What the task requires: Could you print exactly the lines of the listing below, starting at the line that has "ATOM (74, 2118)" and ending at the line that has "Terms of Use (144, 1487)", and only those lines?

Data to examine:
>>>>

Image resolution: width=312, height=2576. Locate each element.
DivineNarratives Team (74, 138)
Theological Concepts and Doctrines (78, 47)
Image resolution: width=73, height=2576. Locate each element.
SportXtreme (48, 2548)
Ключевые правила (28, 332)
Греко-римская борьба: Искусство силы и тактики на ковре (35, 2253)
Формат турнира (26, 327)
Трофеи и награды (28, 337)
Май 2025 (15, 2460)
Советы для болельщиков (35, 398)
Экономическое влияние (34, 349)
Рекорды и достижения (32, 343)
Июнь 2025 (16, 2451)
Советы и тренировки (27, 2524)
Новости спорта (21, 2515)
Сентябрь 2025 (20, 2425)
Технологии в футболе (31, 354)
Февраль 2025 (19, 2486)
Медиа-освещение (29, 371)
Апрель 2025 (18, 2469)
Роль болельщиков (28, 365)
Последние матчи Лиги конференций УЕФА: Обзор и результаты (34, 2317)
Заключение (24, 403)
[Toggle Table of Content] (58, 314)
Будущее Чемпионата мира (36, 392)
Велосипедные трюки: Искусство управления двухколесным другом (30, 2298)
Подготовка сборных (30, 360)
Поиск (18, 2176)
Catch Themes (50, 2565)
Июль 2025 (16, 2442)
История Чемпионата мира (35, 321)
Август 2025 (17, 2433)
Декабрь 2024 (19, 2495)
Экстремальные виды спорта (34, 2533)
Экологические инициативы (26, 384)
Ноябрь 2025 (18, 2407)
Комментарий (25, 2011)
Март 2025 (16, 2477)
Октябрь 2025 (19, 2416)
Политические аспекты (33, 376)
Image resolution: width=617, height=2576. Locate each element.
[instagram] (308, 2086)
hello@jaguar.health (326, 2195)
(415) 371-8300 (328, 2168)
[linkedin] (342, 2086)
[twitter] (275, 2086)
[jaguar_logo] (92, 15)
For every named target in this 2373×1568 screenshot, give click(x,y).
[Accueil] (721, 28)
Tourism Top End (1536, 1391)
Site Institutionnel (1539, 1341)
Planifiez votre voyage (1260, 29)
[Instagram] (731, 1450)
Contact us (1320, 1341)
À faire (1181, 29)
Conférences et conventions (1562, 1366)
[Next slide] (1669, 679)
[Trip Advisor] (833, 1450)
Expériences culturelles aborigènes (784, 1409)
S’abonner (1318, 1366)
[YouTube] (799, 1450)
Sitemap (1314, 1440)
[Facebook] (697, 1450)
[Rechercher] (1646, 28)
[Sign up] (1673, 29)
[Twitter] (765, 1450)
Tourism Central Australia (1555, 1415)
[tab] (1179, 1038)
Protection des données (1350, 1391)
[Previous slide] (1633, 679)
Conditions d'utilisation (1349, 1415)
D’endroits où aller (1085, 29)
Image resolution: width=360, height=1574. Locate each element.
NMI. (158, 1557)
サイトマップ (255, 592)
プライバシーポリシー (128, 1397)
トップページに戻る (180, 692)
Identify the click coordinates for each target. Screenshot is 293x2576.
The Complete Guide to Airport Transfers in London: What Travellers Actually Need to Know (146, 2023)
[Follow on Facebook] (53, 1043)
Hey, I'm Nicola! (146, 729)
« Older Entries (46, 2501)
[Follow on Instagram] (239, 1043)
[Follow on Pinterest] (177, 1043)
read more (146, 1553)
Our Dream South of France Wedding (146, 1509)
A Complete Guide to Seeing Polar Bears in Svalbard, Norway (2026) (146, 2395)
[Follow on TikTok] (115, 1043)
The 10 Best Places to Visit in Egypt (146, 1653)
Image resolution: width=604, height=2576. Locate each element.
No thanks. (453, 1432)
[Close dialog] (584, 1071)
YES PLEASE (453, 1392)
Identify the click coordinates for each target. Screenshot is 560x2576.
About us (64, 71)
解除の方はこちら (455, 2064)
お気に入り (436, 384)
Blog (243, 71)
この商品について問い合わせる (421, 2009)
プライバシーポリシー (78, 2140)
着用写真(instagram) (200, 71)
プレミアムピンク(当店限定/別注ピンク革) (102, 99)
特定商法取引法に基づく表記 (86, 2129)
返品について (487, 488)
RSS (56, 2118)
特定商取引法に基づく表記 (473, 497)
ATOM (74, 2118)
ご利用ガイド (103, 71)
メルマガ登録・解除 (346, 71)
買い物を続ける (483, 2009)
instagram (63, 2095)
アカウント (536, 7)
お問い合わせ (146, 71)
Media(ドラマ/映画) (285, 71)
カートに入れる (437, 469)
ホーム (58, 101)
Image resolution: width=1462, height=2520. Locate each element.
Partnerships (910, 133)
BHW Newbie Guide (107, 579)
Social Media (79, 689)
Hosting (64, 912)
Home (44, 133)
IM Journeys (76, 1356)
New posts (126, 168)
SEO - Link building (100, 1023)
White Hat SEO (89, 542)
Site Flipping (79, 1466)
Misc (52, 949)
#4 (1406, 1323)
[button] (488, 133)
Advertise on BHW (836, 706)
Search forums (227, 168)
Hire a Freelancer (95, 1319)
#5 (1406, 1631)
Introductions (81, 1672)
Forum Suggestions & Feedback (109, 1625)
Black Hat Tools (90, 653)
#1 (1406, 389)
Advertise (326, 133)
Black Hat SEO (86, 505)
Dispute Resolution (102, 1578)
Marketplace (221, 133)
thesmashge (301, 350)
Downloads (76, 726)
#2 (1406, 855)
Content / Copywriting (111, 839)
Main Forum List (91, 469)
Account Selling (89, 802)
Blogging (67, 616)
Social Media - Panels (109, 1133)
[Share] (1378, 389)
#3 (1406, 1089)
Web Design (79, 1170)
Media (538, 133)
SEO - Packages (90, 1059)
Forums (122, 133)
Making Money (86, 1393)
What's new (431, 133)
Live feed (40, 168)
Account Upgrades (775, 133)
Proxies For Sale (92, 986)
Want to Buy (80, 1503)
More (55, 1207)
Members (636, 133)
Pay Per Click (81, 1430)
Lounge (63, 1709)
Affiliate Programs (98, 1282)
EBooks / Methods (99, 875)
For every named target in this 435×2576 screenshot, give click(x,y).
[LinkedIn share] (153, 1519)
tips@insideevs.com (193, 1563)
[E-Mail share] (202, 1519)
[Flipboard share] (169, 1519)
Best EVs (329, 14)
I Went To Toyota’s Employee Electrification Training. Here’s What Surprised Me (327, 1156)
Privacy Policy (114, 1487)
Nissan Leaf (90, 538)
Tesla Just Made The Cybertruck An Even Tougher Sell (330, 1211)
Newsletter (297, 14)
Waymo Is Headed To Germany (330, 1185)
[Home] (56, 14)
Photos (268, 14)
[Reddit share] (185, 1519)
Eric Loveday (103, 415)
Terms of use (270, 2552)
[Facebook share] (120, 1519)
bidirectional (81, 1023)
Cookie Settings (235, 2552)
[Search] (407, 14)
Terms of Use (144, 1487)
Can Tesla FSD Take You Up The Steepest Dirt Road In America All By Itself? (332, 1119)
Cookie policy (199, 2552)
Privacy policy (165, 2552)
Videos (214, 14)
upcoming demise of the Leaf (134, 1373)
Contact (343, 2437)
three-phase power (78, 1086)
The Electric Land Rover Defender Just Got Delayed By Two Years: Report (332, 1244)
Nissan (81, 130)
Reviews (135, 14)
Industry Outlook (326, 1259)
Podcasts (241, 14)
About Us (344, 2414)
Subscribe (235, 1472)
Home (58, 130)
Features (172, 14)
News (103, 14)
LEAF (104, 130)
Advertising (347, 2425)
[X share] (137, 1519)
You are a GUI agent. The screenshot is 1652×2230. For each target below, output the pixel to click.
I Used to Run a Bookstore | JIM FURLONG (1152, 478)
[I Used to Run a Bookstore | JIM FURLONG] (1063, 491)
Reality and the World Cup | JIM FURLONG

<<<<

Solution to the problem:
ATOM (74, 2118)
ご利用ガイド (103, 71)
メルマガ登録・解除 (346, 71)
買い物を続ける (483, 2009)
instagram (63, 2095)
アカウント (536, 7)
お問い合わせ (146, 71)
Media(ドラマ/映画) (285, 71)
カートに入れる (437, 469)
ホーム (58, 101)
Image resolution: width=1462, height=2520. Locate each element.
Partnerships (910, 133)
BHW Newbie Guide (107, 579)
Social Media (79, 689)
Hosting (64, 912)
Home (44, 133)
IM Journeys (76, 1356)
New posts (126, 168)
SEO - Link building (100, 1023)
White Hat SEO (89, 542)
Site Flipping (79, 1466)
Misc (52, 949)
#4 (1406, 1323)
[button] (488, 133)
Advertise on BHW (836, 706)
Search forums (227, 168)
Hire a Freelancer (95, 1319)
#5 (1406, 1631)
Introductions (81, 1672)
Forum Suggestions & Feedback (109, 1625)
Black Hat Tools (90, 653)
#1 (1406, 389)
Advertise (326, 133)
Black Hat SEO (86, 505)
Dispute Resolution (102, 1578)
Marketplace (221, 133)
thesmashge (301, 350)
Downloads (76, 726)
#2 (1406, 855)
Content / Copywriting (111, 839)
Main Forum List (91, 469)
Account Selling (89, 802)
Blogging (67, 616)
Social Media - Panels (109, 1133)
[Share] (1378, 389)
#3 (1406, 1089)
Web Design (79, 1170)
Media (538, 133)
SEO - Packages (90, 1059)
Forums (122, 133)
Making Money (86, 1393)
What's new (431, 133)
Live feed (40, 168)
Account Upgrades (775, 133)
Proxies For Sale (92, 986)
Want to Buy (80, 1503)
More (55, 1207)
Members (636, 133)
Pay Per Click (81, 1430)
Lounge (63, 1709)
Affiliate Programs (98, 1282)
EBooks / Methods (99, 875)
For every named target in this 435×2576 screenshot, give click(x,y).
[LinkedIn share] (153, 1519)
tips@insideevs.com (193, 1563)
[E-Mail share] (202, 1519)
[Flipboard share] (169, 1519)
Best EVs (329, 14)
I Went To Toyota’s Employee Electrification Training. Here’s What Surprised Me (327, 1156)
Privacy Policy (114, 1487)
Nissan Leaf (90, 538)
Tesla Just Made The Cybertruck An Even Tougher Sell (330, 1211)
Newsletter (297, 14)
Waymo Is Headed To Germany (330, 1185)
[Home] (56, 14)
Photos (268, 14)
[Reddit share] (185, 1519)
Eric Loveday (103, 415)
Terms of use (270, 2552)
[Facebook share] (120, 1519)
bidirectional (81, 1023)
Cookie Settings (235, 2552)
[Search] (407, 14)
Terms of Use (144, 1487)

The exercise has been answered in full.